◆ **Selected excerpt**
** Start **
# Twin star led



## oscar (2 Jan 2019)

I know there is several incarnations of these lights, legs that can extend/ up to date ones that have even more light intensity. 
Is there anything on the shop bought unit which gives the option on sunrise/sunset, length of these periods?!?

I’m thinking on getting the fluval Led 3.0 , which has these features. All of which can be controlled from an app on your phone.

Does the twin star have this option?? 
Is the Fluval a good option??

Thanks


----------



## rebel (3 Jan 2019)

I have the older Fluval without the bluetooth or colour tuning. I think it's an excellent light ( I added a simple dimmer ) but it's around 6700K and far too yellow for my taste. It will grow plants just fine IMHO and visual brightness is very similar to the Chihiro A series I have been using.

Twinstar I think has a cooler colour temperature and has way better aesthetics over the fluval.

It's all down to aesthetics, budget and colour taste. They will both be fine as long as you add a dimmer.


----------



## oscar (3 Jan 2019)
** End **
◆ **Source excerpt**
** Start **
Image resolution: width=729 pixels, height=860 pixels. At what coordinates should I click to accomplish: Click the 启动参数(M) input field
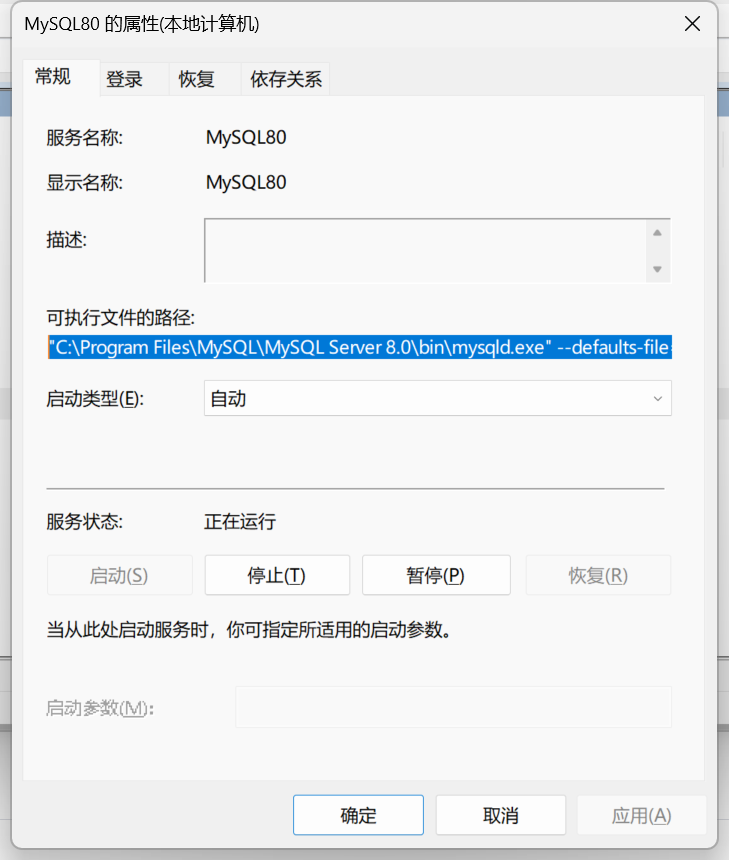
** End **
Copy the section of the Twin Star LED thread starting with "# Twin star" and going on through "a good option??", swapping "phone" for "tablet".

# Twin star led



## oscar (2 Jan 2019)

I know there is several incarnations of these lights, legs that can extend/ up to date ones that have even more light intensity. 
Is there anything on the shop bought unit which gives the option on sunrise/sunset, length of these periods?!?

I’m thinking on getting the fluval Led 3.0 , which has these features. All of which can be controlled from an app on your tablet.

Does the twin star have this option?? 
Is the Fluval a good option??